Unlikely Column Of The Week

In his latest, George Will argues for more federal spending on science, and higher state spending on university education:

America has been consuming its seed corn: From 1970 to 1995, federal support for research in the physical sciences, as a fraction of gross domestic product, declined 54 percent; in engineering, 51 percent. On a per-student basis, state support of public universities has declined for more than two decades and was at the lowest level in a quarter-century before the current economic unpleasantness. Annual federal spending on mathematics, the physical sciences and engineering now equals only the increase in health-care costs every nine weeks.

Republicans are rightly determined to be economizers. They must, however, make distinctions. Congressional conservatives can demonstrate that skill by defending research spending that sustains collaboration among complex institutions - corporations' research entities and research universities. Research, including in the biological sciences, that yields epoch-making advances requires time horizons that often are impossible for businesses, with their inescapable attention to quarterly results.

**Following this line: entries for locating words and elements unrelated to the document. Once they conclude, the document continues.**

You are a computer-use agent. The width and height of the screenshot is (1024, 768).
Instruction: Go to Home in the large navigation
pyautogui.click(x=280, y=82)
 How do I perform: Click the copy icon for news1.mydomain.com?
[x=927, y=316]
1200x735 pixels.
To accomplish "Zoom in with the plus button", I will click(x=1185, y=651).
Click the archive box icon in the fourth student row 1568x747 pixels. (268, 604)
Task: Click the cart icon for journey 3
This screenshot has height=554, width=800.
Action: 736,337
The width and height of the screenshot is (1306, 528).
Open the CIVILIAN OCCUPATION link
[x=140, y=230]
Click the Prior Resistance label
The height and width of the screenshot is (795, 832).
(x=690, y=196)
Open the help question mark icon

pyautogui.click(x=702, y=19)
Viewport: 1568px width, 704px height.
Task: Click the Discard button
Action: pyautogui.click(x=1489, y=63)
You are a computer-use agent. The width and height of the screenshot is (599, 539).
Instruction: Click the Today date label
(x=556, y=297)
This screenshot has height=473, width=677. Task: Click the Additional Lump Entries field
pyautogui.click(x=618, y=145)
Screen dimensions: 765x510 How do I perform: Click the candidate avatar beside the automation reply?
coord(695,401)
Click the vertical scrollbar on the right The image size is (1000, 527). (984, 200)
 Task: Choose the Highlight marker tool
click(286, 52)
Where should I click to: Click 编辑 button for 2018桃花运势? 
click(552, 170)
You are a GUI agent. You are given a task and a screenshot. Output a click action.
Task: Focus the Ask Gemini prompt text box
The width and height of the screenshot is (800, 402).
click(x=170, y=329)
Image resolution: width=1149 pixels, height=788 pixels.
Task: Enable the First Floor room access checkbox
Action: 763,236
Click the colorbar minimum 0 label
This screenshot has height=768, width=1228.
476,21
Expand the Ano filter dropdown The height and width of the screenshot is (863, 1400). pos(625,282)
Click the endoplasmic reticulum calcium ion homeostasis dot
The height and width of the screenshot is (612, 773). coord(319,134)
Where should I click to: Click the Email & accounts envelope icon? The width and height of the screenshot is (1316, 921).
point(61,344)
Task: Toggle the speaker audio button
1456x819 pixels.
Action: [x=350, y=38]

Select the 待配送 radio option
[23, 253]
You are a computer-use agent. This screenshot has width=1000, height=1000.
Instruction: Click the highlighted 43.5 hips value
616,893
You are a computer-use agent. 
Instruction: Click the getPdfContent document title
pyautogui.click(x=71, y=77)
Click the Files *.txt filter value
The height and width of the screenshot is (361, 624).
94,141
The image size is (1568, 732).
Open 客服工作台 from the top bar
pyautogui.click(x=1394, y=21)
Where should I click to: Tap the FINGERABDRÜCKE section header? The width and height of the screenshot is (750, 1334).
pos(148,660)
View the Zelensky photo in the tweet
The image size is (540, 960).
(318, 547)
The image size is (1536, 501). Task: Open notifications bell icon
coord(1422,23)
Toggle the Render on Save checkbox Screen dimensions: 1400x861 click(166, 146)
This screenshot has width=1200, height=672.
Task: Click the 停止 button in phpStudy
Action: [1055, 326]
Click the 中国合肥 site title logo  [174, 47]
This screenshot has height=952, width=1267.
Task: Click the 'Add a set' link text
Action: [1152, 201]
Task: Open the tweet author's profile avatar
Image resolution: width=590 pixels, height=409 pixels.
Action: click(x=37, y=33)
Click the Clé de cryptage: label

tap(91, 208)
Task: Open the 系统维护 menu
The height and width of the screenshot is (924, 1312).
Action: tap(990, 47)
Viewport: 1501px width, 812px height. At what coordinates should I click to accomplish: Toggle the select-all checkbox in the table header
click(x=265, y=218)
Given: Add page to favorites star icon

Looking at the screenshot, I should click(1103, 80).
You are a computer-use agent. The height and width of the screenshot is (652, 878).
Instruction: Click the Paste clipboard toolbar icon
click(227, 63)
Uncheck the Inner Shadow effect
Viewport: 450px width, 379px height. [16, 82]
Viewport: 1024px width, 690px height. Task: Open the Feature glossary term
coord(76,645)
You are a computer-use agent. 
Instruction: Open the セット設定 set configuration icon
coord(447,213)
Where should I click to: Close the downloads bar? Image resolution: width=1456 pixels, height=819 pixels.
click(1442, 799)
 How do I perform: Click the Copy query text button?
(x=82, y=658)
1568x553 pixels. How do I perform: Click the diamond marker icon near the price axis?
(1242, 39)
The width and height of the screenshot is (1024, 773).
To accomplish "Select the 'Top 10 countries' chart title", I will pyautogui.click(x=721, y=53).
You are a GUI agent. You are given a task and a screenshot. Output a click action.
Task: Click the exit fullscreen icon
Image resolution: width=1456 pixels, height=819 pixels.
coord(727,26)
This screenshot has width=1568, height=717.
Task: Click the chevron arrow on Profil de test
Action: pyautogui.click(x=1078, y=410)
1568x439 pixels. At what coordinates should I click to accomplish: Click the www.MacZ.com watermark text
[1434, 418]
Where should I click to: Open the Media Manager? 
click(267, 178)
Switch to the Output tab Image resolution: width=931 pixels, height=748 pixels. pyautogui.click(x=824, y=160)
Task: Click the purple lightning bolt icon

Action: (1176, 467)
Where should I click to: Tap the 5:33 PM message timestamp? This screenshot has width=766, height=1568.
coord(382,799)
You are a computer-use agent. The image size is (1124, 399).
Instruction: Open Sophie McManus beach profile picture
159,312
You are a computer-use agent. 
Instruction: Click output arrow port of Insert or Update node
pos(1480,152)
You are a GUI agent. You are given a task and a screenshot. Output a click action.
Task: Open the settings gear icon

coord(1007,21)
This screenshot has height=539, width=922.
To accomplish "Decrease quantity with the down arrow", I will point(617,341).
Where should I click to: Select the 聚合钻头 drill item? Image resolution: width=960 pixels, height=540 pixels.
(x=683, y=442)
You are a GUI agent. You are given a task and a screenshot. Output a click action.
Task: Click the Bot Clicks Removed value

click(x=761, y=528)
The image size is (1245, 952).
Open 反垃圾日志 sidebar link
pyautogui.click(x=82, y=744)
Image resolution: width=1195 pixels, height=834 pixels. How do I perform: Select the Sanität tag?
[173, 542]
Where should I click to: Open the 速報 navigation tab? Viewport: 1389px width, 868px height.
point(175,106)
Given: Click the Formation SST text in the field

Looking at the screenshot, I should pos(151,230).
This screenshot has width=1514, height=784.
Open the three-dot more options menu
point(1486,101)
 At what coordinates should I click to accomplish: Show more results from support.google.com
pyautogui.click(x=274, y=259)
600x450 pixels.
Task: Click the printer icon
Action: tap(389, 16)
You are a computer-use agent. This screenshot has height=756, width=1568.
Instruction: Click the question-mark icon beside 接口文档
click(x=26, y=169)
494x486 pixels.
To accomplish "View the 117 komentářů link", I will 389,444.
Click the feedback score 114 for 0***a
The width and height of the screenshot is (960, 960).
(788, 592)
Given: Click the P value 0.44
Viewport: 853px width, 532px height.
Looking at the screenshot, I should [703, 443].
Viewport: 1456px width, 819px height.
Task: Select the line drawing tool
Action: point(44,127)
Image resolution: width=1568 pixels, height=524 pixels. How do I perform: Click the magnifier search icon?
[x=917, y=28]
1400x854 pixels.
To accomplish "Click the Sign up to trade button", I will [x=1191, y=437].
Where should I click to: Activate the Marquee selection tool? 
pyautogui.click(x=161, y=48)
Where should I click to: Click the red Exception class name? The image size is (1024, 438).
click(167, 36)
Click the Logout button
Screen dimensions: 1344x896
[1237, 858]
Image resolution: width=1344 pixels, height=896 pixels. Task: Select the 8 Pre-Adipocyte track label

He even muses that conservatives may hurt America by targeting academia:

The last Congress's misbegotten stimulus legislation - an indulgent and incoherent jumble of pent-up political appetites - may have done large and lasting damage by provoking a comparably indiscriminate reaction against federal spending. This will be doubly dangerous if a curdled populism, eager to humble elites, targets a sphere of American supremacy and a basis of its revival - its premier research universities.

Fine on the last point - but, seriously, is Will retroactively proposing a better stimulus or none at all? Was he against the third of it that was tax cuts?